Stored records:

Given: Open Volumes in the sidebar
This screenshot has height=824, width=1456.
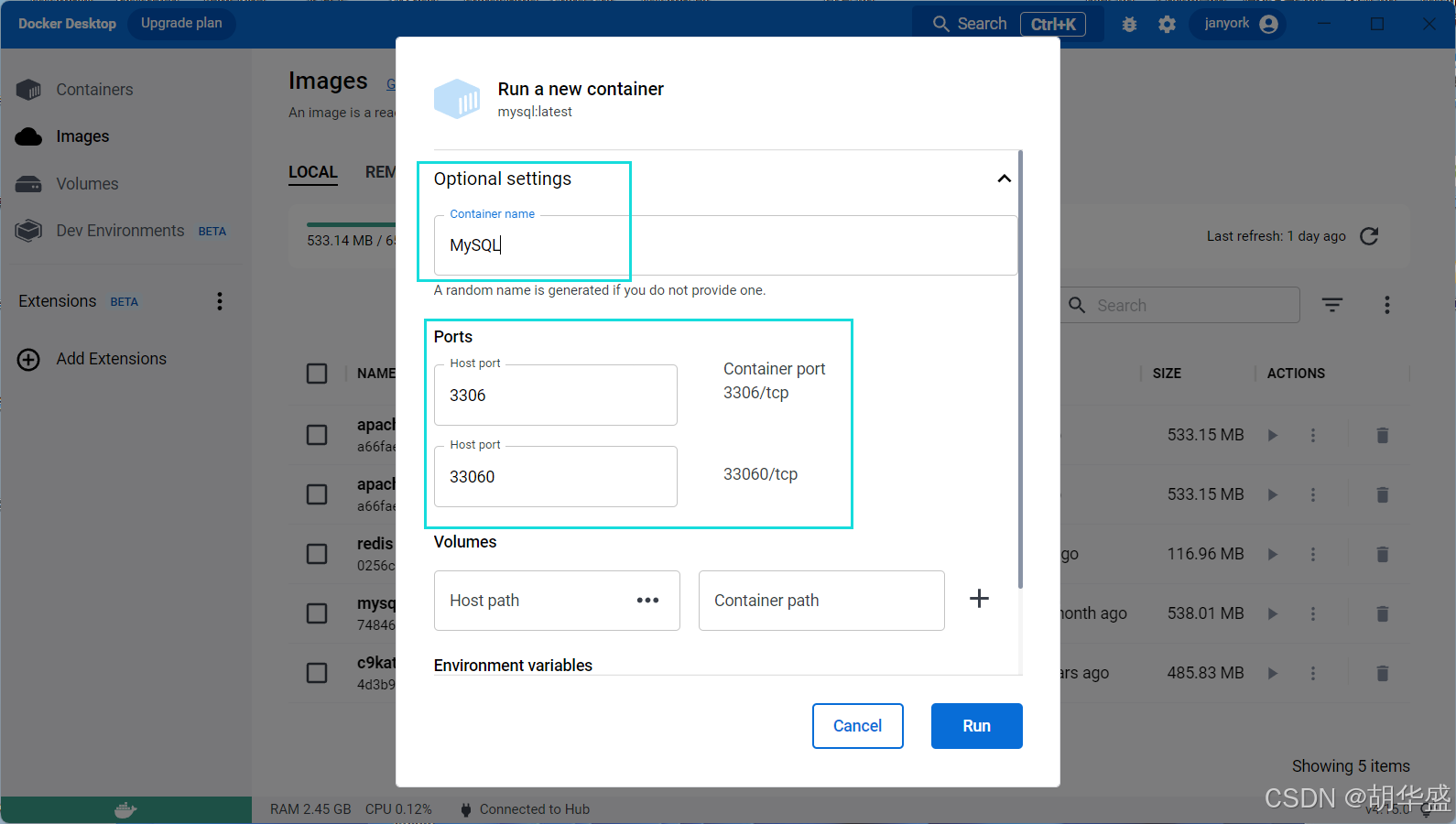Looking at the screenshot, I should [x=87, y=184].
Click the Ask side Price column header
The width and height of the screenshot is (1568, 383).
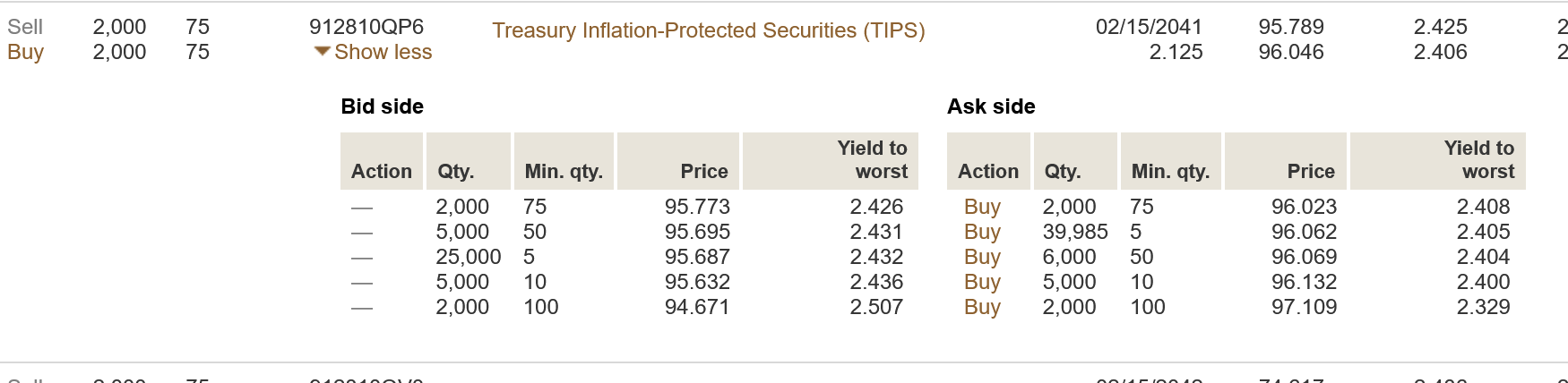1310,171
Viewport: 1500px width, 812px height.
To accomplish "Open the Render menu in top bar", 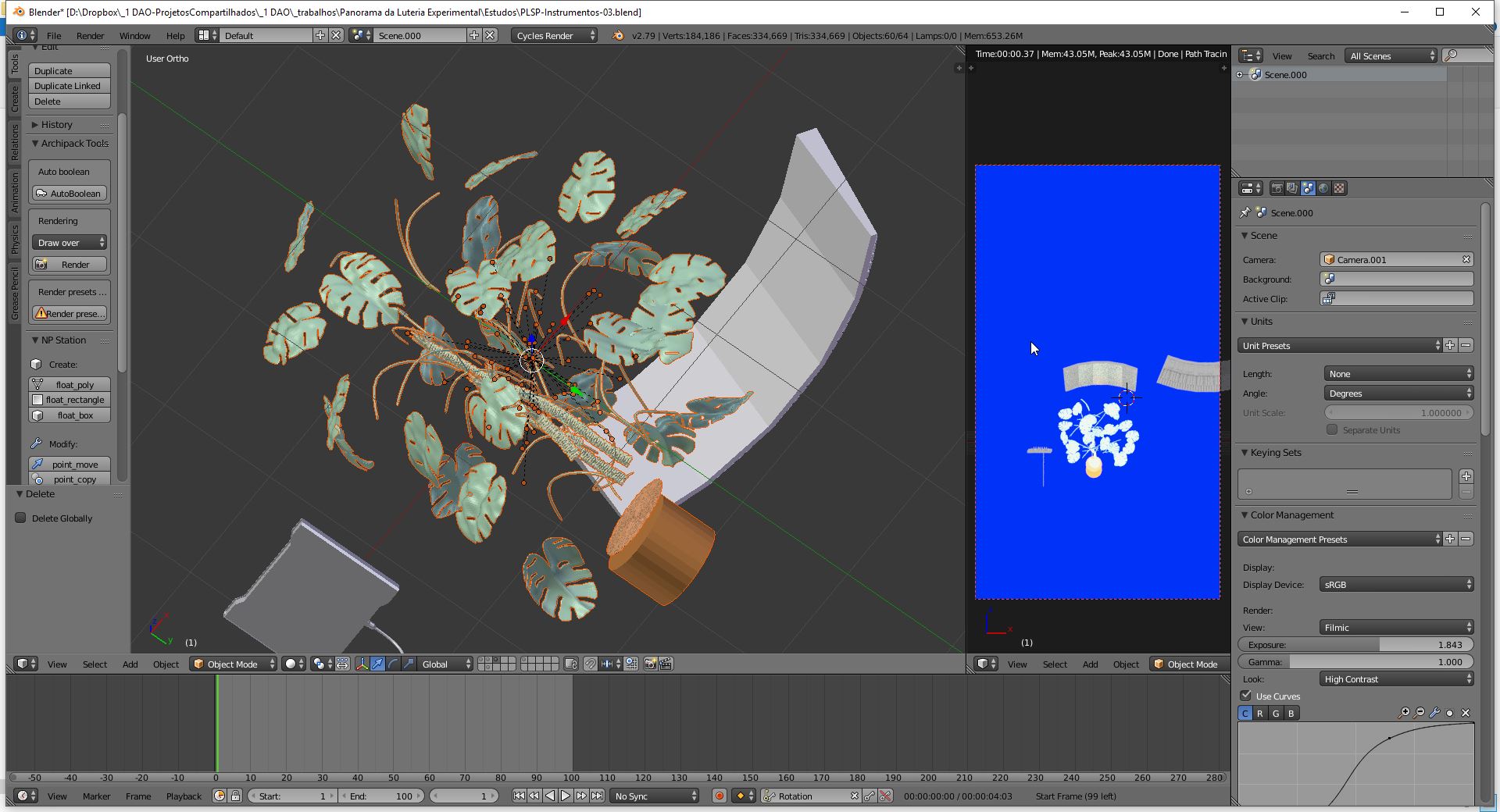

**INSTRUCTIONS FOR THE TASK**
Please print every record above exactly, but leave the pictures out.

**RESPONSE AREA**
Given: Open Volumes in the sidebar
This screenshot has height=824, width=1456.
Looking at the screenshot, I should [x=87, y=184].
Click the Ask side Price column header
The width and height of the screenshot is (1568, 383).
1310,171
Viewport: 1500px width, 812px height.
To accomplish "Open the Render menu in top bar", 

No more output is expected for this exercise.